Across from us almost directly on the far side of the lake is a small island. It’s an interesting place with an interesting history, of which I need to research more of. But the reason I mention it this day, is in sitting outside on my wonderful property perch, I watch its pontoon boat go slowly back and forth to its east side boat house, like a ferry off the San Juan Islands. It hauls the owners, their friends and families to the island for their allotted weekend vacation time. I met one of the owners last year and he says they bought it during the height of the Great Recession when the previous owner just wanted out so gave them, kit and caboodle, the entire island, home, and all its contents for a song.

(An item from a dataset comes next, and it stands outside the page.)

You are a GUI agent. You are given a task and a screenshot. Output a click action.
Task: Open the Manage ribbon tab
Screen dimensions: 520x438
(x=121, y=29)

The story has it that the house dates from the later 1800s and was built by one of the local lumber barons. At one time it was full of gorgeous wood walls but not so much anymore. There is an electrical cable underwater which comes from the resort to the west (five cabins) and a telephone line to the east which comes from a neighboring house there. The boat house on the eastern side of the lake, which also houses the small runabout motorboat, is on a separate little segment of land with a driveway which allows them to park as many cars as they need. They are attorneys and live somewhere near to the Mississippi, St. Croix I think he said.
I’ve often wondered if there is a septic as I think I’ve spotted an outhouse (legal in this county) at the far end of the island, or a well—or if they just pump water from the lake. Maybe if I can find a history of the house I will know more. We conjecture that it might have been built in the winter when they could walk across the ice rather than in summer, when it would have had to have every piece barged across. Locals say there was a terrible wind sheer storm in 1977 which practically knocked down every tree on the island; the house stood and now the island is thick with growth which conceals the house almost entirely.
Fall is rapidly approaching this year after our warm, dry summer. We’re entering countdown season to leaving, yet, as always, I don’t want to go. My heart is here; I want to live here all the time, yet it is totally impractical for several reasons. Meanwhile, I’ll revel in the seasonal changes and am thankful for this that I own for a moment in history’s time; just like that lumber baron of yore must have done as he sat on his island looking out at the lake. All of life is illusionary, for all is transitory.